Par ailleurs, en s'appuyant sur des exemples tels que l'ingénierie climatique ou la manipulation de virus pathogènes, le COMETS a lancé une réflexion sur les frontières entre le raisonnable et le déraisonnable dans le cadre de la recherche. Bien que cette question ne soit pas nouvelle, elle suscite actuellement des débats polarisés dans ces deux domaines. Dans ce contexte, le COMETS cherche à fournir des outils conceptuels pour aborder ces questions avec discernement.

Trois tables rondes ont rythmé la journée, comment ont-elles été imaginées ?

C. N. : La première table ronde abordait l'urgence environnementale et l'engagement des scientifiques. Avec la montée de la crise écologique, de nombreux collectifs de recherche se questionnent sur leur responsabilité. Ils se demandent si l'éthique de la recherche devrait désormais inclure un volet environnemental, similaire à la nécessité d’une éthique animale il y a quelques décennies. Ils s'interrogent sur la pertinence de s'engager publiquement, par le biais de tribunes ou d'actions en justice, et sur la nécessité de reconsidérer certains principes fondamentaux de leurs travaux, tels que la liberté de la recherche. Ces questions, maintenant qualifiées d'"éthiques", ont été au cœur des débats de cette première table ronde.

La deuxième table ronde portait sur l'ingénierie climatique et ses enjeux éthiques. Les participants ont cherché à définir le positionnement que la recherche publique devrait adopter face au développement de techniques de modification du climat visant à atténuer le réchauffement climatique, telles que la fertilisation des océans ou l'injection d'aérosols dans la stratosphère pour modifier les rayonnements solaires. Doit-on encourager la recherche dans ce domaine ou au contraire s'abstenir, craignant de tomber dans un "engrenage techno-solutionniste" ?

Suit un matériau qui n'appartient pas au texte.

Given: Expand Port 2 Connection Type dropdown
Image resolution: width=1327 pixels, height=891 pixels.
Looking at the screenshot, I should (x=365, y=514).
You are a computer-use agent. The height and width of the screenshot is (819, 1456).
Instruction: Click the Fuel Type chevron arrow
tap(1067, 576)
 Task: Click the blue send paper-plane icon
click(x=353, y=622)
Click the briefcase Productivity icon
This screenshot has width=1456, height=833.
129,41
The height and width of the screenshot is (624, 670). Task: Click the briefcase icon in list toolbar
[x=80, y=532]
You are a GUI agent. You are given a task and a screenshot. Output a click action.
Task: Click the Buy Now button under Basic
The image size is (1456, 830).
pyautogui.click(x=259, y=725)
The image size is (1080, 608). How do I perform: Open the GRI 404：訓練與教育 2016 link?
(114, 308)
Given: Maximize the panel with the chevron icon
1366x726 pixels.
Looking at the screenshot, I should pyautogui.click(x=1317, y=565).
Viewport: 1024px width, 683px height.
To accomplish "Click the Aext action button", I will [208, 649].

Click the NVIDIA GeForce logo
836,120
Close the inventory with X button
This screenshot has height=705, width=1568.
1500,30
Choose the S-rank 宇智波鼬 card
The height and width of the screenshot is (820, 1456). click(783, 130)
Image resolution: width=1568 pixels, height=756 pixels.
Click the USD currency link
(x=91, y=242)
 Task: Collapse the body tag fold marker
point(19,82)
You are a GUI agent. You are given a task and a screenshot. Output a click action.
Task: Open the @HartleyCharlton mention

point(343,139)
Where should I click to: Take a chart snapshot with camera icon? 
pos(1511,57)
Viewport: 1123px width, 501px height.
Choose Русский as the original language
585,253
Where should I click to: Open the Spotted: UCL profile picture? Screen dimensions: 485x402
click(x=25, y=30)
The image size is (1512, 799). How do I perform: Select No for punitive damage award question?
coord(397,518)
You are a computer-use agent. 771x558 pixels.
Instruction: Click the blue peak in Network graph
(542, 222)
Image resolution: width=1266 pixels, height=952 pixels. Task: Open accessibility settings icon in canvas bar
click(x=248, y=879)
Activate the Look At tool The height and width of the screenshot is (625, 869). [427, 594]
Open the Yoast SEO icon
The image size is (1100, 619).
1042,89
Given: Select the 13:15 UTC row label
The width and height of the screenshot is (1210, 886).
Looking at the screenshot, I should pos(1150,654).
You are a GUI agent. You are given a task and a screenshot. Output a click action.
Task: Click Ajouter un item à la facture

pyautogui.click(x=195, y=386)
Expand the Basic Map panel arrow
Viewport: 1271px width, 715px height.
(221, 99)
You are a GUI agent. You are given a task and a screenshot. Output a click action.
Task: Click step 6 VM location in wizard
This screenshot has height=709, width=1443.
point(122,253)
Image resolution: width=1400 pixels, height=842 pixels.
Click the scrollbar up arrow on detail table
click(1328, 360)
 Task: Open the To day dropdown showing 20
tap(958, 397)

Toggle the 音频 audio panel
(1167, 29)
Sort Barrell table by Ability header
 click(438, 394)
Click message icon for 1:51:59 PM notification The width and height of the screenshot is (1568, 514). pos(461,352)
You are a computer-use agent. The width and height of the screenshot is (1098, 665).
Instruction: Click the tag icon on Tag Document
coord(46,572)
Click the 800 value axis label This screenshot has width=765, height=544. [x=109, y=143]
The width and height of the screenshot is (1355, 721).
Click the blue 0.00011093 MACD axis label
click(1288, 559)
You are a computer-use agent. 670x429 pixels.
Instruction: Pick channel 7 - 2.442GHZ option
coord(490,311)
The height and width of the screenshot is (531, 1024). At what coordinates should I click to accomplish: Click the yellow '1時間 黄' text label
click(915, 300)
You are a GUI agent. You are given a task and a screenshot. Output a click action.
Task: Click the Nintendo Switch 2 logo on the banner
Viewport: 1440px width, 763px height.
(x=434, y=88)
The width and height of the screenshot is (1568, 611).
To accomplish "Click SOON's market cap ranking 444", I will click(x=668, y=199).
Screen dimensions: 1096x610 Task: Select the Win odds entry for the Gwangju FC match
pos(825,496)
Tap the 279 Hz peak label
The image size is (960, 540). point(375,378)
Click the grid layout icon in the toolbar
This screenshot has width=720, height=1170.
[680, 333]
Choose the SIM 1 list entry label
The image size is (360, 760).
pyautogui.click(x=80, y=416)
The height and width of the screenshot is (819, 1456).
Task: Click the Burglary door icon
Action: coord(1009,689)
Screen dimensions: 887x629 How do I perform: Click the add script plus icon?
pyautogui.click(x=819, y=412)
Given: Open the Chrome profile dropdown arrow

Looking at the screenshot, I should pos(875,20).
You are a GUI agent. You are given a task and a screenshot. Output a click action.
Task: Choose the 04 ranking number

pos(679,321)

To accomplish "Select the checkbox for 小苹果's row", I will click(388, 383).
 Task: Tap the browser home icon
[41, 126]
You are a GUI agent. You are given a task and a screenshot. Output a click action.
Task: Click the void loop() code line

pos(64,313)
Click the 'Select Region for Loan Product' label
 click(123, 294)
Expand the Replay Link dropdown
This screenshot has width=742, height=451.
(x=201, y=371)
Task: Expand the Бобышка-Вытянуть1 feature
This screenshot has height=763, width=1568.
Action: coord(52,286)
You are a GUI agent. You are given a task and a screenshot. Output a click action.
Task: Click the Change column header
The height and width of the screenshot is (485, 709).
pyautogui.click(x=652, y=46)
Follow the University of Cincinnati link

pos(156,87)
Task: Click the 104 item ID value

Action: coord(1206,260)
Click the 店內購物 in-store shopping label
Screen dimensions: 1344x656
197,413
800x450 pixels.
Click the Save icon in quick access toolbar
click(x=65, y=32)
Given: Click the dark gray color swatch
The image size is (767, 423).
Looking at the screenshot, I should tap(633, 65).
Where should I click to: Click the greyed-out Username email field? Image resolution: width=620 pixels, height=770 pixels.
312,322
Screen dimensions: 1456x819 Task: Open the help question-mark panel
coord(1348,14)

Enfin, la troisième table ronde a abordé la création d'un réseau européen d'éthique de la recherche. Cette initiative lancée au sein du G6 recherche, qui réunit les six grands organismes de recherche européens a pour objectif de mettre en place une task force dédiée à l'éthique de la recherche, permettant d'échanger et de produire des avis influents sur les politiques de recherche en Europe. Qu'il s'agisse d'intelligence artificielle, de préparation aux pandémies ou de génomique, les sujets d'intérêt ne manquent pas.